Problem — Can you render everything from the first of the rows down to the line containing "[x=871, y=311]", that line included, as a JSON list of strings with one string per line and blank lines omitted?

-- Start Task data --

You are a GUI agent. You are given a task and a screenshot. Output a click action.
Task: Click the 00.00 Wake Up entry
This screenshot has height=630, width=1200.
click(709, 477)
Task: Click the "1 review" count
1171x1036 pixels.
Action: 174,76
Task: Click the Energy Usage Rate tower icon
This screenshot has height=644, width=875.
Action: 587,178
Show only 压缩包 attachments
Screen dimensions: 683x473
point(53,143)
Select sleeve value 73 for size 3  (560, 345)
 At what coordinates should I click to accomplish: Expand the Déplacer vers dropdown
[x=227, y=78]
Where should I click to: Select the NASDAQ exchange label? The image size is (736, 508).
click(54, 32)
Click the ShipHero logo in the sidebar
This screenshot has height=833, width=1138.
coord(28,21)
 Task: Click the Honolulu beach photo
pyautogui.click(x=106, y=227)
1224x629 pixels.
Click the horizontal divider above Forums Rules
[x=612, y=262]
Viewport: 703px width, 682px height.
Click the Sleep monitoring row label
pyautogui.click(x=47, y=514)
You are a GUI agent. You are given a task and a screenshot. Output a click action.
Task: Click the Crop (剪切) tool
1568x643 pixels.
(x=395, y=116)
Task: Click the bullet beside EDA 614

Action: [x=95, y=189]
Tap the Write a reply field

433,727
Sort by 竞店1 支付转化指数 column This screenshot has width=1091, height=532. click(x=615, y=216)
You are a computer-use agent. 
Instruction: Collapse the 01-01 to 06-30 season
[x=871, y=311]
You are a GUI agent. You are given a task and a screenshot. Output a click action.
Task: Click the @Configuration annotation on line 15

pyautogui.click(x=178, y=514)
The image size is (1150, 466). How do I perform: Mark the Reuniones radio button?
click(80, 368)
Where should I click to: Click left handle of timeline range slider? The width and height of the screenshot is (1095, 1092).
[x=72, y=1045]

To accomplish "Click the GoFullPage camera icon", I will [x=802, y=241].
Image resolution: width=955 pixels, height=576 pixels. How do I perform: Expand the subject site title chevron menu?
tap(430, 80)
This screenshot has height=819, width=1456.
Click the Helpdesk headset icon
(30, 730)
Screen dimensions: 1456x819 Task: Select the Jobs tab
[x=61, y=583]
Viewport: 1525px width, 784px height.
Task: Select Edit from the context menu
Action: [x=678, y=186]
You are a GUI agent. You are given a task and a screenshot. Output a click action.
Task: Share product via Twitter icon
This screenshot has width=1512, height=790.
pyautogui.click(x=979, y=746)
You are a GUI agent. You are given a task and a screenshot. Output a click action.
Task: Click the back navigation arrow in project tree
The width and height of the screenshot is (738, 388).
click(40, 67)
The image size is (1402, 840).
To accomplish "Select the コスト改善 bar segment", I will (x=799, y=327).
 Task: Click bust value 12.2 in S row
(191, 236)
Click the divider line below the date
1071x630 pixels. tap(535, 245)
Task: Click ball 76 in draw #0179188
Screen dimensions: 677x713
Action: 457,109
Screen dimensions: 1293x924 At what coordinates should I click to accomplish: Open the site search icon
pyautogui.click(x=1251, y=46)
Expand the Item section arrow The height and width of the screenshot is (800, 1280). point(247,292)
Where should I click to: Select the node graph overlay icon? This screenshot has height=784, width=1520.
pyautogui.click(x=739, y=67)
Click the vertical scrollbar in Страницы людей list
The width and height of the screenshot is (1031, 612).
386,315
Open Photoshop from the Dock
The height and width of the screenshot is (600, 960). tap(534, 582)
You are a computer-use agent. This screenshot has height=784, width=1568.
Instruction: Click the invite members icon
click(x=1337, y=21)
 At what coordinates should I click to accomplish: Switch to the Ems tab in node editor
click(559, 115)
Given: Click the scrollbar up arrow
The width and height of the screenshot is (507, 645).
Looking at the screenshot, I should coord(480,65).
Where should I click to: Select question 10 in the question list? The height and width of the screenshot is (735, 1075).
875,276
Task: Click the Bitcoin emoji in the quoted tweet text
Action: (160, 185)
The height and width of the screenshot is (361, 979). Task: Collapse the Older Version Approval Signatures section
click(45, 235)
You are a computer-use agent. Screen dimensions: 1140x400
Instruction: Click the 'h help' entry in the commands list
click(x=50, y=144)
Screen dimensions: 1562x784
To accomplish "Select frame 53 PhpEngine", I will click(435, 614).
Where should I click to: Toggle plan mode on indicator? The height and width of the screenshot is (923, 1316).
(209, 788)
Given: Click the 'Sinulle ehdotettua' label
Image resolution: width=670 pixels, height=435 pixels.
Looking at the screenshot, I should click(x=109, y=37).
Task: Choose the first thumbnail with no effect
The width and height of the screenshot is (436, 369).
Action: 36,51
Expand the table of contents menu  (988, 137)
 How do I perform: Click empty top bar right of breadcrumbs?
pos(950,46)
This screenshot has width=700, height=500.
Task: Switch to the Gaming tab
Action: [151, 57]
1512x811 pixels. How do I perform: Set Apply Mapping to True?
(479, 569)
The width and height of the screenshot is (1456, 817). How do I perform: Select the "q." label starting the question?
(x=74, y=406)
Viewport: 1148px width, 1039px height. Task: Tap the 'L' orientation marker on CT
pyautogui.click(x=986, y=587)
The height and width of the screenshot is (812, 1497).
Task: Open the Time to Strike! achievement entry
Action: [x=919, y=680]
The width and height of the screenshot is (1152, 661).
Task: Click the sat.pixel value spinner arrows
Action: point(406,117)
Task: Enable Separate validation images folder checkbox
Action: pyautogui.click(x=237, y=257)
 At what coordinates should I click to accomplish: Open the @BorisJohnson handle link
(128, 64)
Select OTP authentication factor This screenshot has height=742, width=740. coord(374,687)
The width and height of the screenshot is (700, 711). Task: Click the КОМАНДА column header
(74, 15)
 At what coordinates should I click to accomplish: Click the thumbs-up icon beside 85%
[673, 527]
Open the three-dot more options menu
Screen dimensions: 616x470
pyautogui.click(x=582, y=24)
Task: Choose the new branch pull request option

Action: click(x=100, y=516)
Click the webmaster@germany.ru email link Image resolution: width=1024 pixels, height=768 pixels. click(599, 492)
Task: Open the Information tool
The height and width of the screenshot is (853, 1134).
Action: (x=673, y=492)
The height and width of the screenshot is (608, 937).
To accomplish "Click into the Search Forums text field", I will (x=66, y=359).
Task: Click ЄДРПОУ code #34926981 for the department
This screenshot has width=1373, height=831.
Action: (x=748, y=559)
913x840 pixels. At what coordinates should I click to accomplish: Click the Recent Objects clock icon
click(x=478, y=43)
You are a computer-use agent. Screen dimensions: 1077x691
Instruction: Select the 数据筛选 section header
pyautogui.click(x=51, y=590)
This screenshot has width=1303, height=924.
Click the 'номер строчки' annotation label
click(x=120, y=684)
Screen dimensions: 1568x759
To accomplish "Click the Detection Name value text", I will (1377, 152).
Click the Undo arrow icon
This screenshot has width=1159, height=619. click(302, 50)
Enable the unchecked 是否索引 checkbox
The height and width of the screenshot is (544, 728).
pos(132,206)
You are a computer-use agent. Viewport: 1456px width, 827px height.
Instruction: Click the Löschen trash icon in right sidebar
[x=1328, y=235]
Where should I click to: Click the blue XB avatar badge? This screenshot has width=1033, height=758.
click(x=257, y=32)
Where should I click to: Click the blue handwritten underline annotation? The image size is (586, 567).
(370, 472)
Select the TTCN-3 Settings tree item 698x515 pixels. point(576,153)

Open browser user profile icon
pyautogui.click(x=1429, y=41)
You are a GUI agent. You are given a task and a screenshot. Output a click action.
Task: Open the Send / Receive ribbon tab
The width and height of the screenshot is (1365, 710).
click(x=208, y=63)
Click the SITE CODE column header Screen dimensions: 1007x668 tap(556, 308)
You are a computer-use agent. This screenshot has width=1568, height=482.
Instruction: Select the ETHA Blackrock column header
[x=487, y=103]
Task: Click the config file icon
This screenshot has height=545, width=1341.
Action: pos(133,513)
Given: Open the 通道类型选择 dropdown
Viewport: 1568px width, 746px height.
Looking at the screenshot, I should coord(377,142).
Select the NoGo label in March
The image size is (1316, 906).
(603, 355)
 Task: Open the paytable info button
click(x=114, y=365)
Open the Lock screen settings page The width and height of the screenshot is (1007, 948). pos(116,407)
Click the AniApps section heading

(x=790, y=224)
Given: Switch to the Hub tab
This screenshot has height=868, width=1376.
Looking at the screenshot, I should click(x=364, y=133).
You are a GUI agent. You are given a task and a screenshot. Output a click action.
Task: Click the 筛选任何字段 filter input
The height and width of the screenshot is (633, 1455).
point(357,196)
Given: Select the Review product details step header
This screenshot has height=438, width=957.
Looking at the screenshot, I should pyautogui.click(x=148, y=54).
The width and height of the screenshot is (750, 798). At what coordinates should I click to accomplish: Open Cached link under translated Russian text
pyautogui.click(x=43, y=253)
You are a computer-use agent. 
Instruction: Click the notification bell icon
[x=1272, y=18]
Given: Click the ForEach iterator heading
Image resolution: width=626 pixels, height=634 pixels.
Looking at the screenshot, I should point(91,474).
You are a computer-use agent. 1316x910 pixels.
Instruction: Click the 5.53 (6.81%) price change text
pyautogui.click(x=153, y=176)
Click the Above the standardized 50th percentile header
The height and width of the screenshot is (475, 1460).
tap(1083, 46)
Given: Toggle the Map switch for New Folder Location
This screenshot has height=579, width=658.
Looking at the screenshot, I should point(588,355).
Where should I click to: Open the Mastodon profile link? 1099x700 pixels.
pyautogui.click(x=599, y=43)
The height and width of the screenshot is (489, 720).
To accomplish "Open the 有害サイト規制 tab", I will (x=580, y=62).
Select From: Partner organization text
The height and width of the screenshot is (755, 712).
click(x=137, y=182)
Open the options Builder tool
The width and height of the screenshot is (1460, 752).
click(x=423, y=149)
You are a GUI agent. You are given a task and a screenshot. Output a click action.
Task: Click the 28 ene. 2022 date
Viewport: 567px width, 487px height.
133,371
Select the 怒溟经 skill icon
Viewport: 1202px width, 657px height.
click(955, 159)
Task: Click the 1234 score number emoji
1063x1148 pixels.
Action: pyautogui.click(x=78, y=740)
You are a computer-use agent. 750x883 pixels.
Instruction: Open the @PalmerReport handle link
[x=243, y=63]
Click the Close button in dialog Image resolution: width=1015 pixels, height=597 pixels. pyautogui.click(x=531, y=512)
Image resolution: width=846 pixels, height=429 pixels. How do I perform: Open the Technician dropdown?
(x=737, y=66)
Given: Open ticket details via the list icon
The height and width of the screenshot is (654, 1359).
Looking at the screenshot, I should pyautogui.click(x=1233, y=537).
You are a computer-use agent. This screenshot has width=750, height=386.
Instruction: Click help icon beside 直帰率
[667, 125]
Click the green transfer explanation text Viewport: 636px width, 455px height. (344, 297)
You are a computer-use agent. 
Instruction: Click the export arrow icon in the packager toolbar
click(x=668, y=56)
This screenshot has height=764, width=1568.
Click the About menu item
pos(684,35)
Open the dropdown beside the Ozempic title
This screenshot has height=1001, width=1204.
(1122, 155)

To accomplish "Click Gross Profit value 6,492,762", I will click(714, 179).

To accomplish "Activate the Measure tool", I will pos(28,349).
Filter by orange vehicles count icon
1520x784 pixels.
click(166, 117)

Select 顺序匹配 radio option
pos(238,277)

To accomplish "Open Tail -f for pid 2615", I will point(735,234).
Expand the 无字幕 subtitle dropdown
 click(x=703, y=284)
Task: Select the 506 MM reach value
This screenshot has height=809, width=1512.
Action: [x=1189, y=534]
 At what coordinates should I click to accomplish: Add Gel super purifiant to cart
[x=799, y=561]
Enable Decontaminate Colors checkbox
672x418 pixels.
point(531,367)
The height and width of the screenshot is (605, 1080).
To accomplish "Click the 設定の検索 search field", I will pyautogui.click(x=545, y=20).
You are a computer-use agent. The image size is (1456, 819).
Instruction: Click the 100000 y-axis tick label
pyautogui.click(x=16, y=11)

-- End Task data --

Output for this exercise —
[
  "You are a GUI agent. You are given a task and a screenshot. Output a click action.",
  "Task: Click the 00.00 Wake Up entry",
  "This screenshot has height=630, width=1200.",
  "click(709, 477)",
  "Task: Click the \"1 review\" count",
  "1171x1036 pixels.",
  "Action: 174,76",
  "Task: Click the Energy Usage Rate tower icon",
  "This screenshot has height=644, width=875.",
  "Action: 587,178",
  "Show only 压缩包 attachments",
  "Screen dimensions: 683x473",
  "point(53,143)",
  "Select sleeve value 73 for size 3  (560, 345)",
  " At what coordinates should I click to accomplish: Expand the Déplacer vers dropdown",
  "[x=227, y=78]",
  "Where should I click to: Select the NASDAQ exchange label? The image size is (736, 508).",
  "click(54, 32)",
  "Click the ShipHero logo in the sidebar",
  "This screenshot has height=833, width=1138.",
  "coord(28,21)",
  " Task: Click the Honolulu beach photo",
  "pyautogui.click(x=106, y=227)",
  "1224x629 pixels.",
  "Click the horizontal divider above Forums Rules",
  "[x=612, y=262]",
  "Viewport: 703px width, 682px height.",
  "Click the Sleep monitoring row label",
  "pyautogui.click(x=47, y=514)",
  "You are a GUI agent. You are given a task and a screenshot. Output a click action.",
  "Task: Click the Crop (剪切) tool",
  "1568x643 pixels.",
  "(x=395, y=116)",
  "Task: Click the bullet beside EDA 614",
  "Action: [x=95, y=189]",
  "Tap the Write a reply field",
  "433,727",
  "Sort by 竞店1 支付转化指数 column This screenshot has width=1091, height=532. click(x=615, y=216)",
  "You are a computer-use agent. ",
  "Instruction: Collapse the 01-01 to 06-30 season",
  "[x=871, y=311]"
]